Rogueish
Programmed for Primetime - In These Times→
01/30/13
What Bhaskar maybe misses in this amusing takedown of liberal wonk journalists is the enjoyment involved in proposing and debating technocratic solutions. This is the fun of Sim City, the surprising overlap between neoliberalism and play (see also Natalia Cecire on Nate Silver and the boyishness of statistics). This fits with Bhaskar’s sci-fi framing device, too: isn’t the frightening moment in a “revenge of the robots” film the moment we discover that the robots have learnt to enjoy their own remorseless rationality?

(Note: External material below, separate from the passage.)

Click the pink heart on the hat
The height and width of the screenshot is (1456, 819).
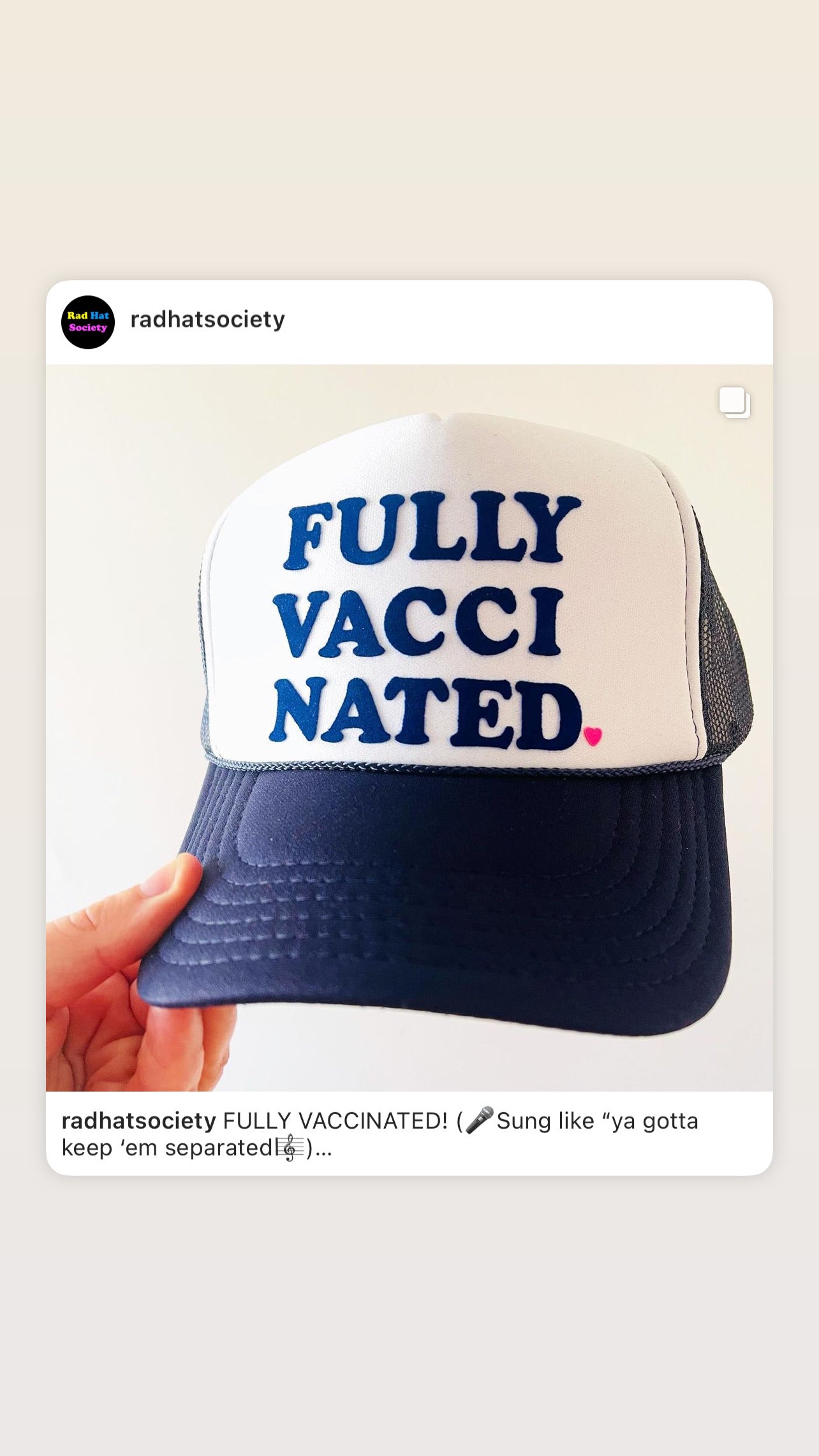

A victory for Spain is a victory for neoliberalism
06/27/12
While in terms of the nations the teams represent Germany vs. Greece was often talked about as a clash of neoliberals against their victims, from a purely football point of view it seems clear to me that the Spanish team are the standard-bearers for neoliberalism. Spain have perfected the style of play that is most in tune with the ongoing neoliberalization of football. The passing style of play is made increasingly attractive by the rules changes which discourage aggression in tackling (as can be seen by the results when the Netherlands tried to play a more physical style of football in the World Cup final in 2010), and these rule changes reflect the increasing amount of money involved in football: even a brief loss of playing time due to injury represents a considerable financial cost to a club. Of course it’s also true that Spain’s success with this style of play is a result of the exceptional talent of their players; it’s interesting that in recent years descriptions of Spain’s football have tended towards terms like “businesslike,” rather than the rapturous descriptions of the beauty of their play that was common a few years ago, but the most important point is that these two things are not incompatible. In flexibly-specialized postfordist capitalism, to be businesslike is to be virtuosic, making the sensible and sober business investment one in “human capital”; it’s not a coincidence that Spain draws most of its players from Real Madrid and Barcelona, which are the two highest-revenue football clubs in the world.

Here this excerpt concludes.